Physical examination findings of abnormal alveoli do not necessarily indicate emphysema. Alveolar abnormalities may be related to emphysema, as well as other lung diseases or physiological changes. Emphysema is a chronic obstructive pulmonary disease characterized by destruction of alveolar walls and enlargement of alveolar cavities. Typical symptoms include long-term coughing, shortness of breath after physical activity, and difficulty exhaling. Chest imaging examination shows characteristic changes such as increased lung field transparency and low diaphragm. However, pulmonary alveolar abnormalities discovered solely through physical examination need to be comprehensively judged based on clinical symptoms, lung function tests, and other factors. Early emphysema may only present as mild alveolar dilation, while later stages may show significant lung structural damage. Besides emphysema, abnormal alveoli can also be seen in various conditions. Physiological pulmonary bullae are more common in thin and tall individuals and are usually asymptomatic. Localized emphysema like changes may remain after pulmonary infection. Some occupational lung diseases such as pneumoconiosis can also lead to abnormal alveolar structure. In addition, congenital pulmonary dysplasia, interstitial lung diseases, and other conditions may cause changes in alveolar morphology. These conditions have significant differences in the pathogenesis and prognosis of emphysema.
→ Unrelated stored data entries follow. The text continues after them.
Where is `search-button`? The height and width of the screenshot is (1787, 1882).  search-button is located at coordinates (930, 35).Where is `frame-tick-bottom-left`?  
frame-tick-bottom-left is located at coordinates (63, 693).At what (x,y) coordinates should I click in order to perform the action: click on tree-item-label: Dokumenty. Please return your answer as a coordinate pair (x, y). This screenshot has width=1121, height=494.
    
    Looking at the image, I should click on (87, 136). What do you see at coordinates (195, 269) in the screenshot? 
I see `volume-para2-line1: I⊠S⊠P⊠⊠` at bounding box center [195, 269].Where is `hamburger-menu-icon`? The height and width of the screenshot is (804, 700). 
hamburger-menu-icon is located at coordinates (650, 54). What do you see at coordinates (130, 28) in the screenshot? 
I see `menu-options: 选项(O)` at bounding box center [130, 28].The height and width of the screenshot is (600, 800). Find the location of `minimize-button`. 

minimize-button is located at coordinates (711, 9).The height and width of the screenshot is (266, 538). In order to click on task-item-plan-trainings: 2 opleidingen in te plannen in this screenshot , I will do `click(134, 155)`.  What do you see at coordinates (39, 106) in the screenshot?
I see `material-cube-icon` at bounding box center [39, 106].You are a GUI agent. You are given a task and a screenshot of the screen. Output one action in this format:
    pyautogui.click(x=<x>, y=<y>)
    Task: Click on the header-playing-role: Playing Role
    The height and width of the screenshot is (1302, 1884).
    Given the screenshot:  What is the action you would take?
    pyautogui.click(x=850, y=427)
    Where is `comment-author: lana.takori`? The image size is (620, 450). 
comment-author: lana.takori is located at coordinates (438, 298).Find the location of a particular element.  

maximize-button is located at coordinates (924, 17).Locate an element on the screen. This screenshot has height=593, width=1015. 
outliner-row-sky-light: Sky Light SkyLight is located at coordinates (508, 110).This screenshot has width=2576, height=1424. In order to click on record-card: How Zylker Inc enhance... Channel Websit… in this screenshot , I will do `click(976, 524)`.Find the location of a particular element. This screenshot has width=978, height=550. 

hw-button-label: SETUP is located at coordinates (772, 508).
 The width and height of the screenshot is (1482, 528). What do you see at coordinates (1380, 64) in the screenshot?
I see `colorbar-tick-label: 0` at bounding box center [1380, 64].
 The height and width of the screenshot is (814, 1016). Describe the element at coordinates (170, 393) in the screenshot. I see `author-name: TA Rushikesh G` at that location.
It is recommended that individuals with abnormal alveoli seek timely medical attention in the respiratory department, complete lung function tests, chest CT scans, and other evaluations. Smokers should quit smoking immediately to avoid respiratory infections. Moderate aerobic exercise can be performed in daily life, but vigorous activity should be avoided. Keep the living environment well ventilated and away from dust and irritating gases. If diagnosed with emphysema, long-term standardized treatment and follow-up should be carried out according to medical advice.